== What the task requires ==
Every line from the one with "Where should I" through the end of the records below should be restated word for word, and nothing outside that span.

(Stored data)
• • •

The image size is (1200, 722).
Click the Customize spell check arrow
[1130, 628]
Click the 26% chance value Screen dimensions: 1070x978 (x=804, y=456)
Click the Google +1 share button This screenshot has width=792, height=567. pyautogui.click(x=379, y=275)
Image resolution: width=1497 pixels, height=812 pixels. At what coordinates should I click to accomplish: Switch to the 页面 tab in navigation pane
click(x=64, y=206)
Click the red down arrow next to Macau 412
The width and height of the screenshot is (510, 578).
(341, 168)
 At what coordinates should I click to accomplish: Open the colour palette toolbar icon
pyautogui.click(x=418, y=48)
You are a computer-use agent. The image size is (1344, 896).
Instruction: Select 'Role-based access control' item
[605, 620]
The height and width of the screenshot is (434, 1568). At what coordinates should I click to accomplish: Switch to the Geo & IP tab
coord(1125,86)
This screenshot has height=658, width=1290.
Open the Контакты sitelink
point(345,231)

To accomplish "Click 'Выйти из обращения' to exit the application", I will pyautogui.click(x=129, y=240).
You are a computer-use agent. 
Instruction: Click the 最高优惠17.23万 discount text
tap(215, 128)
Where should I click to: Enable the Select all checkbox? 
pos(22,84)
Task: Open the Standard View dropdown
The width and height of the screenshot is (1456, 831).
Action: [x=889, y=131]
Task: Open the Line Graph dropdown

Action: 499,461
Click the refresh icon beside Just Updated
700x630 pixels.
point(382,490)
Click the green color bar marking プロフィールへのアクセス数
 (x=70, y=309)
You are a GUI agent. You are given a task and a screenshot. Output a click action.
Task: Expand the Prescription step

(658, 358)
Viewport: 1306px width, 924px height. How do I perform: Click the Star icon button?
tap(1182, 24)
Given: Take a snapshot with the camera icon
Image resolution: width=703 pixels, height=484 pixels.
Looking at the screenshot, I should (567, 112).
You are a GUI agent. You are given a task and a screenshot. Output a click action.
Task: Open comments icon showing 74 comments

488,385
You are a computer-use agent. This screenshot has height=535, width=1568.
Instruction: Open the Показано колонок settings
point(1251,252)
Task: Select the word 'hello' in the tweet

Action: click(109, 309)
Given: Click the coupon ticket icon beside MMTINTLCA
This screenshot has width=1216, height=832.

• • •

== Result ==
Where should I click to: Enable the Select all checkbox? 
pos(22,84)
Task: Open the Standard View dropdown
The width and height of the screenshot is (1456, 831).
Action: [x=889, y=131]
Task: Open the Line Graph dropdown

Action: 499,461
Click the refresh icon beside Just Updated
700x630 pixels.
point(382,490)
Click the green color bar marking プロフィールへのアクセス数
 (x=70, y=309)
You are a GUI agent. You are given a task and a screenshot. Output a click action.
Task: Expand the Prescription step

(658, 358)
Viewport: 1306px width, 924px height. How do I perform: Click the Star icon button?
tap(1182, 24)
Given: Take a snapshot with the camera icon
Image resolution: width=703 pixels, height=484 pixels.
Looking at the screenshot, I should (567, 112).
You are a GUI agent. You are given a task and a screenshot. Output a click action.
Task: Open comments icon showing 74 comments

488,385
You are a computer-use agent. This screenshot has height=535, width=1568.
Instruction: Open the Показано колонок settings
point(1251,252)
Task: Select the word 'hello' in the tweet

Action: click(109, 309)
Given: Click the coupon ticket icon beside MMTINTLCA
This screenshot has width=1216, height=832.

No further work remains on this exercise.